Manon Massé a rencontré Clifford Moar, le chef de Mashteuiatsh, dans le cadre de sa tournée des Premières Nations du Québec, jeudi.

Massé à Mashteuiatsh

La co-porte-parole de Québec solidaire, Manon Massé, a décidé d’entamer sa tournée panquébécoise des communautés autochtones de la province, qui s’échelonnera sur quatre ans, à Mashteuiatsh, au Lac-Saint-Jean, dans le cadre du Grand rassemblement des Premières Nations, qui se tiendra du 12 au 14 juillet.

« Je veux aller à la rencontre des communautés pour commencer à discuter et à réfléchir ensemble », a-t-elle déclaré, après sa rencontre avec le chef de Mashteuiatsh, Clifford Moar, qu’elle a décrit comme un être généreux d’enseignement.

Cet échange lui a notamment permis d’en apprendre davantage sur la négociation en cours entre les Ilnus et les gouvernements provincial et fédéral, dans le but de parapher un traité moderne régissant l’utilisation du territoire et la reconnaissance des droits ancestraux. « Je suis contente d’apprendre que les négociations continuent, parce que je pensais que c’était mort », dit-elle, en soulignant que les Ilnus croient encore, malgré de très longs délais, être en mesure de s’entendre avec les différents paliers de gouvernement.

Au cours des quatre prochaines années, Manon Massé compte faire une tournée des 11 Premières Nations du Québec, et Mashteuiatsh est son premier arrêt.

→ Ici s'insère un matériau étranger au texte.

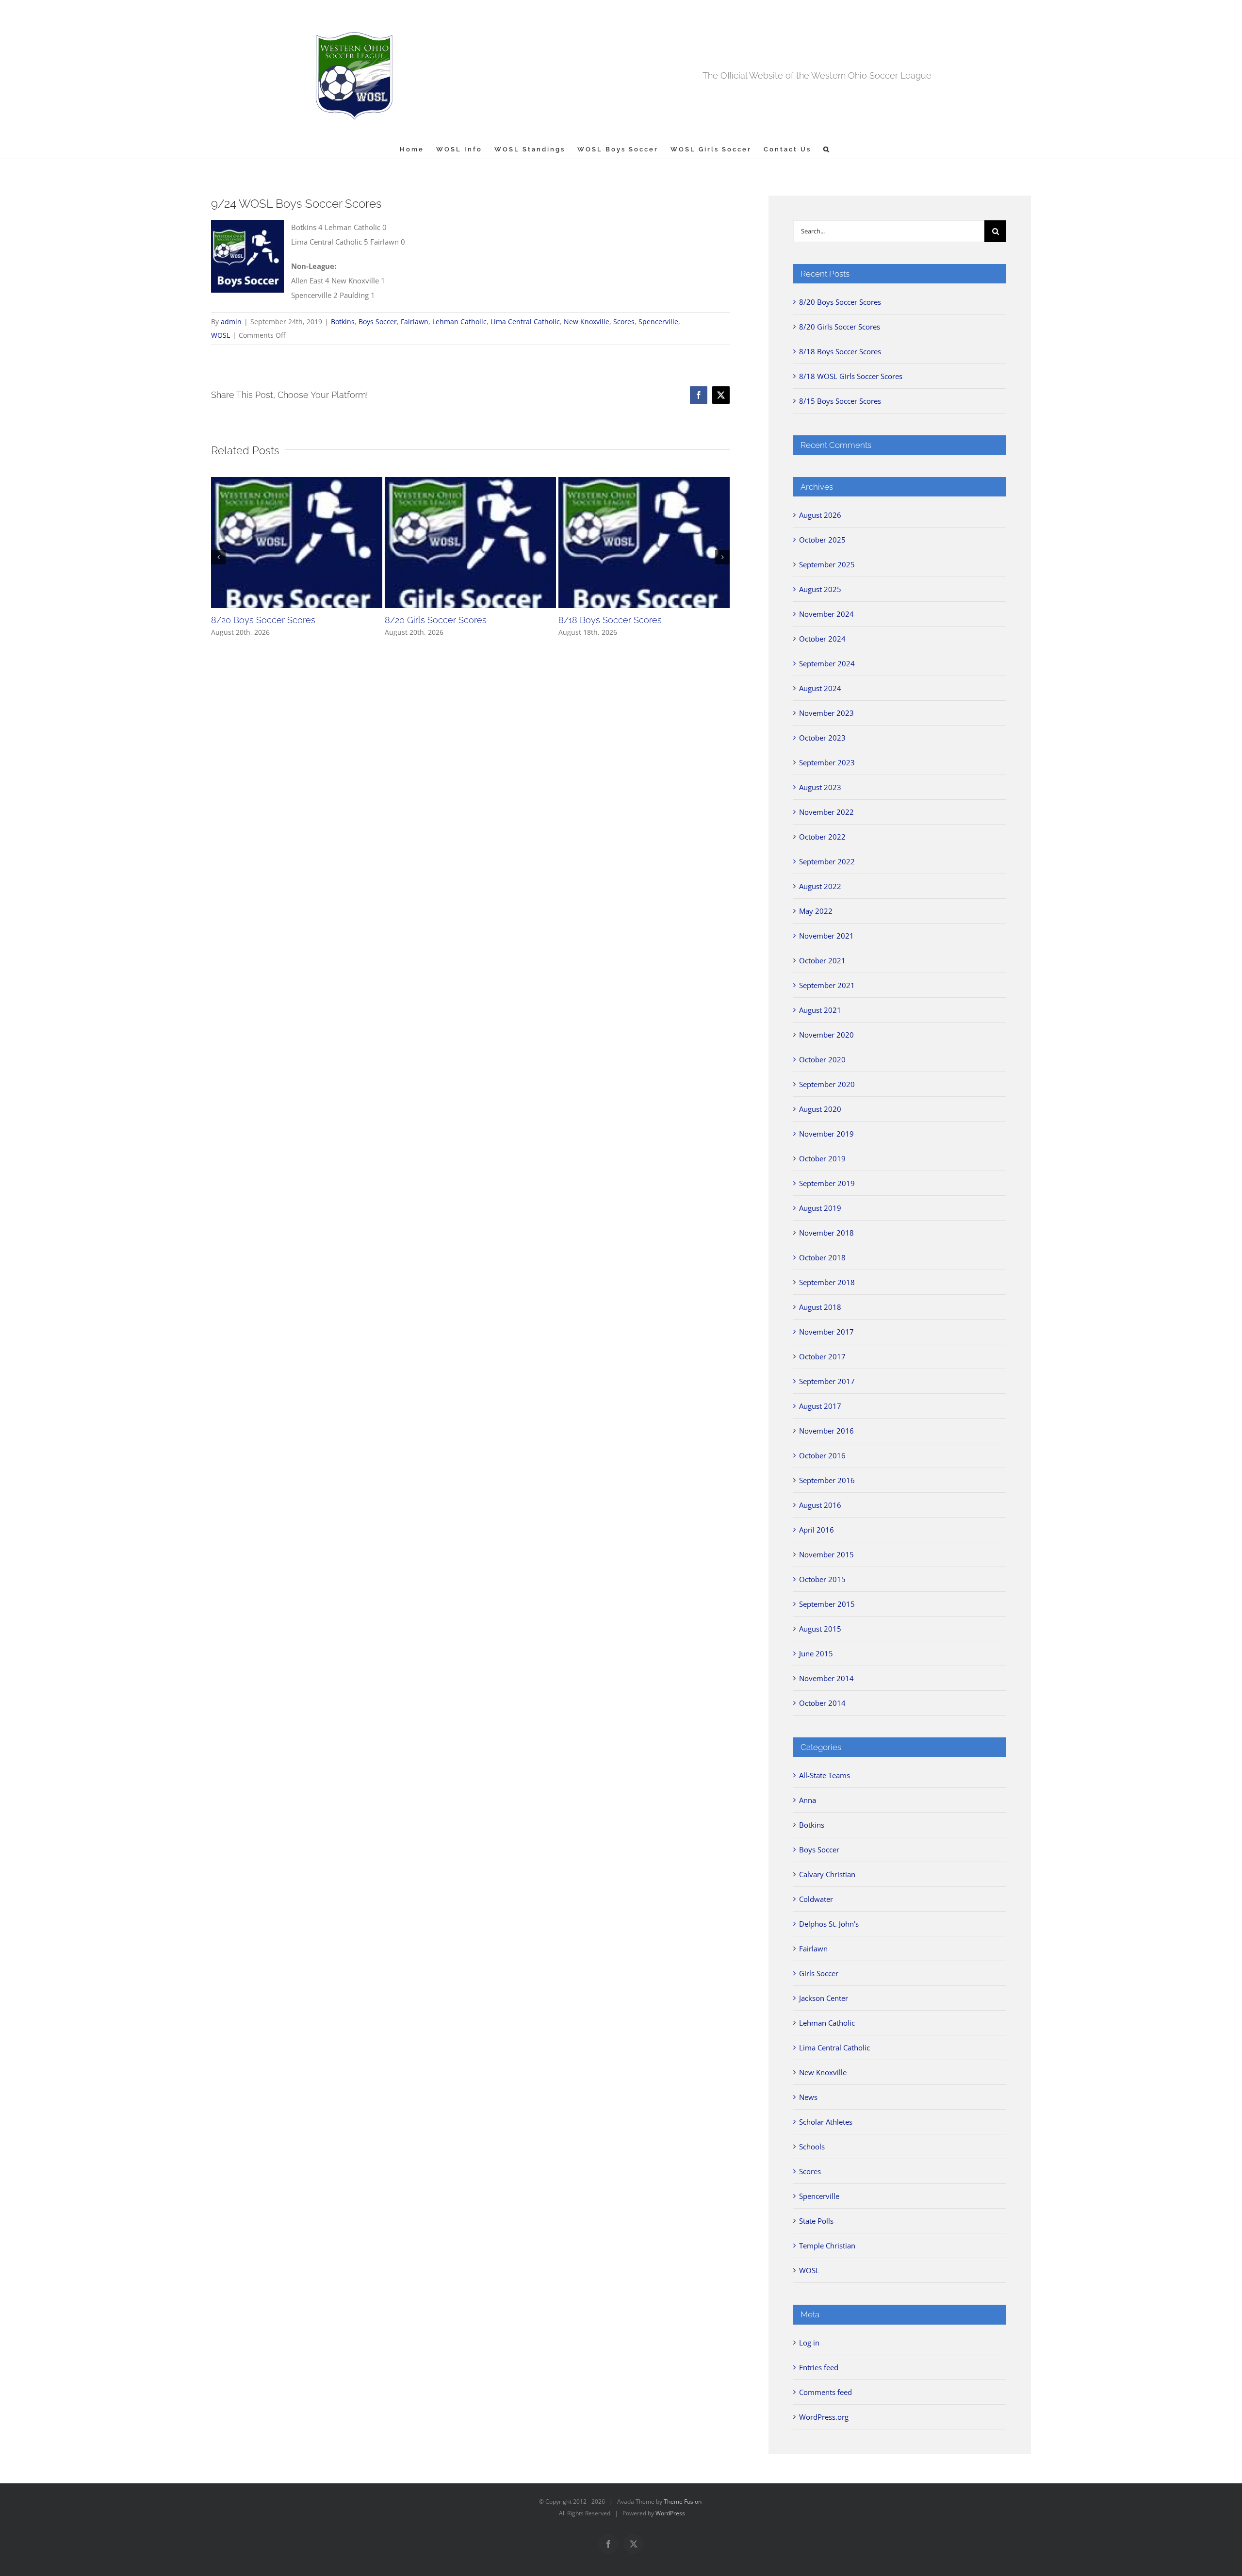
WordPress (670, 2513)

Cette tournée lui permettra de remplir trois importants objectifs, a-t-elle expliqué. « Je veux être en mode écoute parce que plusieurs communautés sentent souvent qu’elles ne sont pas bien entendues. De plus, je veux qu’on parle de la crise climatique, car c’est un défi commun que l’on doit relever ensemble. Finalement, je veux discuter de l’autodétermination des peuples pour commencer les échanges avant que l’on prenne le pouvoir. »

Manon Massé a également souligné que Québec solidaire reconnaît la déclaration des Nations Unies sur les peuples autochtones. « On reconnaît que les Premières Nations du Québec sont des nations qui existent à part entière, et qu’ils ont des droits ancestraux que l’on doit respecter, a-t-elle ajouté. Concrètement, ça veut dire que, d’entrée de jeu, notre parti politique souhaite travailler main dans la main pour assurer l’autodétermination des peuples, si tel est leur désir. Par exemple, on souhaite reconnaître les 11 langues autochtones sur le territoire et favoriser l’apprentissage de ces langues, car c’est un aspect clé de la culture. C’est une richesse. »

En bref, Manon Massé estime que Québec solidaire répond aux demandes historiques des communautés autochtones. Pour mieux connaître les différentes réalités et revendications des communautés, elle souhaite aller à leur rencontre au cours de ce mandat. Et elle ne souhaite pas rencontrer seulement les chefs et les élus politiques. C’est pourquoi elle participera au Grand rassemblement des Premières Nations, le pow-wow de Mashteuiatsh, qui se tiendra au cours de la prochaine fin de semaine.

Au mois d’août, elle s’envolera pour Kuujjuaq où elle compte passer une semaine dans le cadre du festival JAMfest, en allant à la rencontre des gens. Elle prévoit également des visites dans les communautés micmaques et anishnabe à l’automne.